**Exercise**. Could you reproduce, word for word, everything below from the line containing "Task: Click the Feb 08 bar" down to the line containing "Expand the Automation sidebar section", with both of those lines included and no others?

**The records**.
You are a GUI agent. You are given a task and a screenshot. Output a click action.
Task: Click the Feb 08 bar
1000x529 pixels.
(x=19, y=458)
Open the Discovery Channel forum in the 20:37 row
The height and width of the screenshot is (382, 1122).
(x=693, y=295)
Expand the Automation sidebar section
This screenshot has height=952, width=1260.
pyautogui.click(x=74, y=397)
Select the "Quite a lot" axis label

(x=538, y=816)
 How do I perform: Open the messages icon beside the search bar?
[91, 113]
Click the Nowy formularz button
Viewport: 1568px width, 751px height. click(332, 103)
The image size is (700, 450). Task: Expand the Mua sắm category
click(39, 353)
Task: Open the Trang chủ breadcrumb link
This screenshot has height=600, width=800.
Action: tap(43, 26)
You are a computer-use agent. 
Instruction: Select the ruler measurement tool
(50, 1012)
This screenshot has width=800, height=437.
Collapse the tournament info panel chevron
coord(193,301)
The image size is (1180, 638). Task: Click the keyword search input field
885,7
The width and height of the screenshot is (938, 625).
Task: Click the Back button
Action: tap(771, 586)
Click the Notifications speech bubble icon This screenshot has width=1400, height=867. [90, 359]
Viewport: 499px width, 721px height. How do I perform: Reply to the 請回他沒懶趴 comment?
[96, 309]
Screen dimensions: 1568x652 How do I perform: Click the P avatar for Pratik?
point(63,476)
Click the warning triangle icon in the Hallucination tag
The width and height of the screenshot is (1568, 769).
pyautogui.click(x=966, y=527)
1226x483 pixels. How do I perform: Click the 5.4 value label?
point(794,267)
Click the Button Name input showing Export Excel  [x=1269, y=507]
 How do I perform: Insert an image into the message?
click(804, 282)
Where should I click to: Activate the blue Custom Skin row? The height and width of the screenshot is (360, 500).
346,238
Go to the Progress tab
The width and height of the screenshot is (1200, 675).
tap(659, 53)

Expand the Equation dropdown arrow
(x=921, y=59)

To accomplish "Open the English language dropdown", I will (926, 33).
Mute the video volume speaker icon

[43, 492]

**Finished task**.
Task: Click the Feb 08 bar
1000x529 pixels.
(x=19, y=458)
Open the Discovery Channel forum in the 20:37 row
The height and width of the screenshot is (382, 1122).
(x=693, y=295)
Expand the Automation sidebar section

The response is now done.